Baptisé par la direction, " 15 000 embauches, un projet pour tous ", c’était une attaque ouverte contre les salariés de l’entreprise et les jeunes embauchés. La direction faisait baisser les salaires de milliers d’agents actuellement en poste en les faisant travailler 32 heures payées 35 au lieu des 38 actuelles et elle généralisait le travail partiel en contraignant les trois-quarts des jeunes embauchés à travailler 32 heures payées 32. L’objectif de la direction était clair : n’ayant pu imposer aux salariés dépendant du statut actuel des reculs suffisants, elle créait deux catégories de salariés dans l’entreprise : les anciens embauchés et les nouveaux auxquels, dès leur entrée, elle imposait tout ce qu’elle n’avait pas réussi à faire accepter aux autres.

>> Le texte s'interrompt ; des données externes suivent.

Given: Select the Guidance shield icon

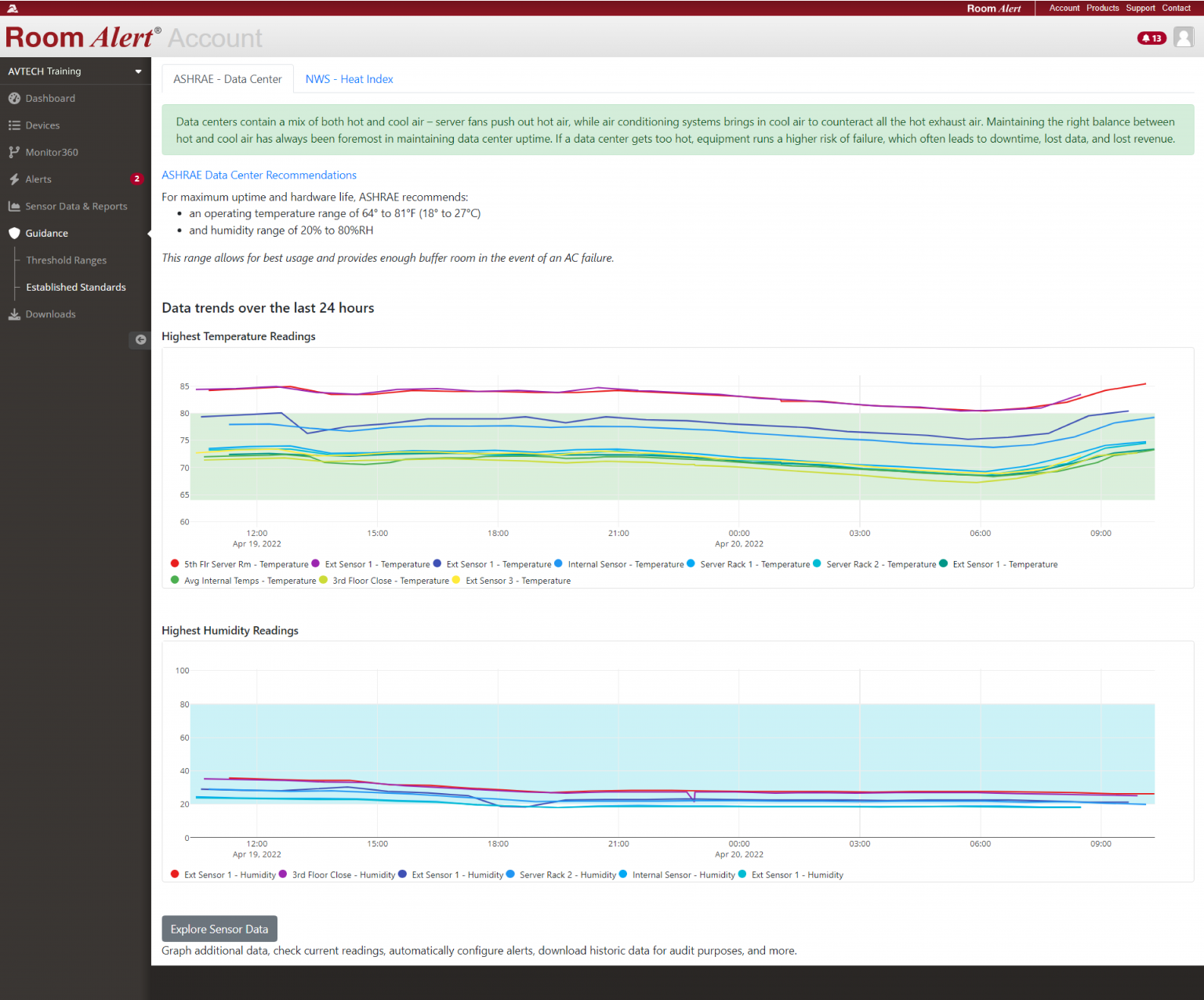Looking at the screenshot, I should (14, 233).
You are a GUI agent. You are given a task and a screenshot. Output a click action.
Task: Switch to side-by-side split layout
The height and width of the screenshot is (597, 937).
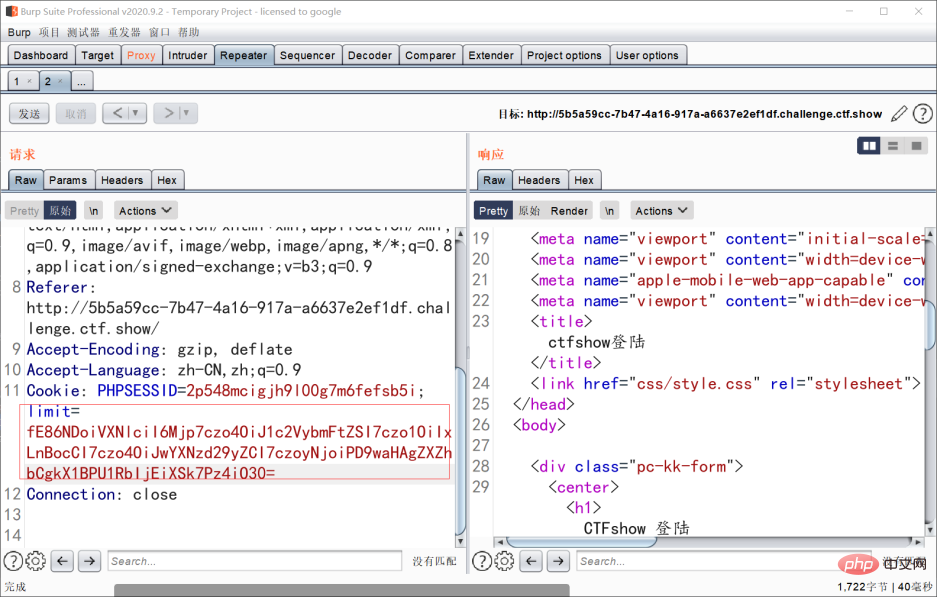[869, 146]
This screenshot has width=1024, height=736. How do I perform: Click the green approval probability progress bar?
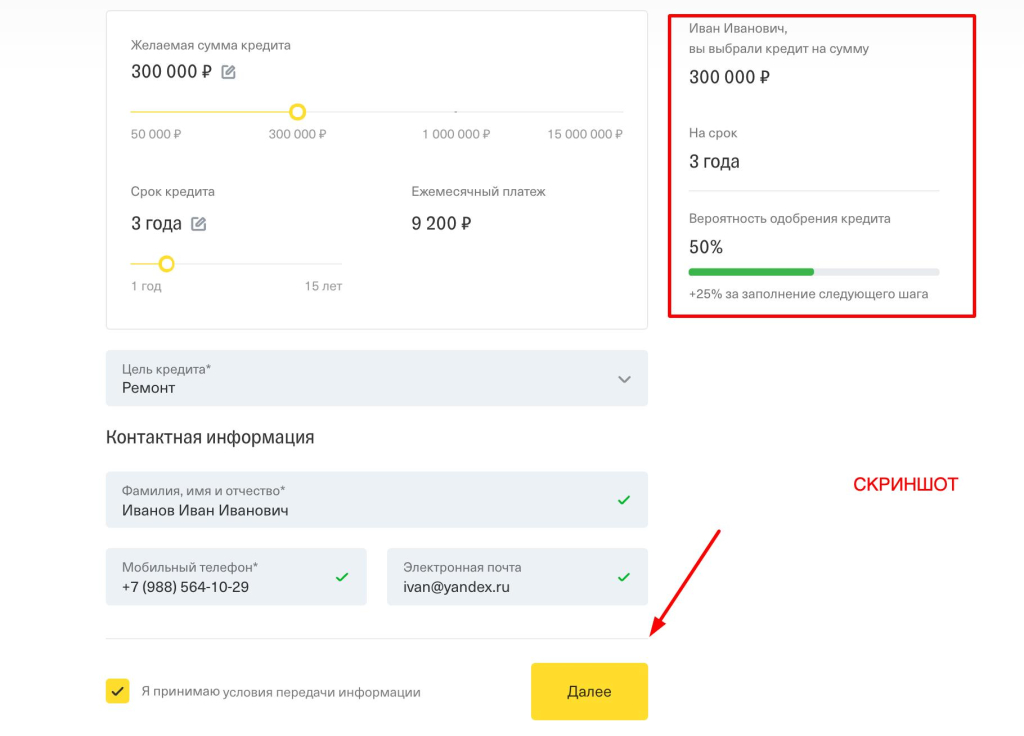point(751,271)
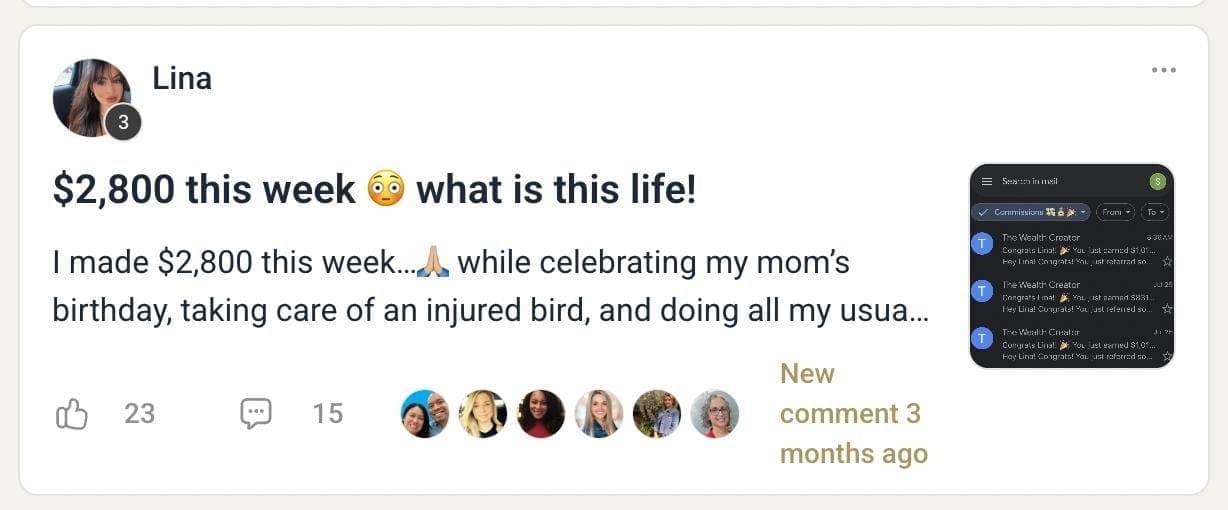1228x510 pixels.
Task: Click the level 3 badge on Lina's avatar
Action: click(123, 123)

C’est en se basant sur cette discrimination que la Cour d’appel a motivé son jugement. Aussitôt la direction d’EDF-GDF, relayée par les syndicats signataires de l’accord, a entamé une campagne disant que ce jugement met en péril les cinq mille embauches déjà effectuées et remet en cause celles qui étaient prévues. Elle tente de présenter les syndicats à l’origine de la plainte devant la Cour d’appel comme " archaïques et égoïstes ", prêts à remettre en cause l’embauche des jeunes pour défendre " des privilèges dépassés ". Il est difficile de dire quel écho cette campagne rencontre dans l’entreprise, les élections professionnelles du 15 octobre en donneront un aperçu. Mais pour que cette propagande patronale soit montrée pour ce qu’elle est et rejetée par les travailleurs qui ne sont pas dupes, encore faudrait-il proposer des perspectives radicalement opposées, exprimant nos intérêts. Or ce que les syndicats opposés au projet, et notamment la CGT, proposent comme alternative, c’est une " bonne  négociation " de la réduction du temps de travail en s’appuyant sur la loi Aubry dont Viannet vient de redire, à l’occasion du lancement du débat préparatoire au congrès confédéral de la CGT, qu’elle était une " chance historique. "

Alors tant mieux que cet accord antiouvrier ait été annulé et que la campagne contre les deux syndicats à l’origine de cette annulation ne rencontre qu’un écho limité. Mais pour faire triompher nos revendications, encore faut-il se préparer à se battre en toute lucidité.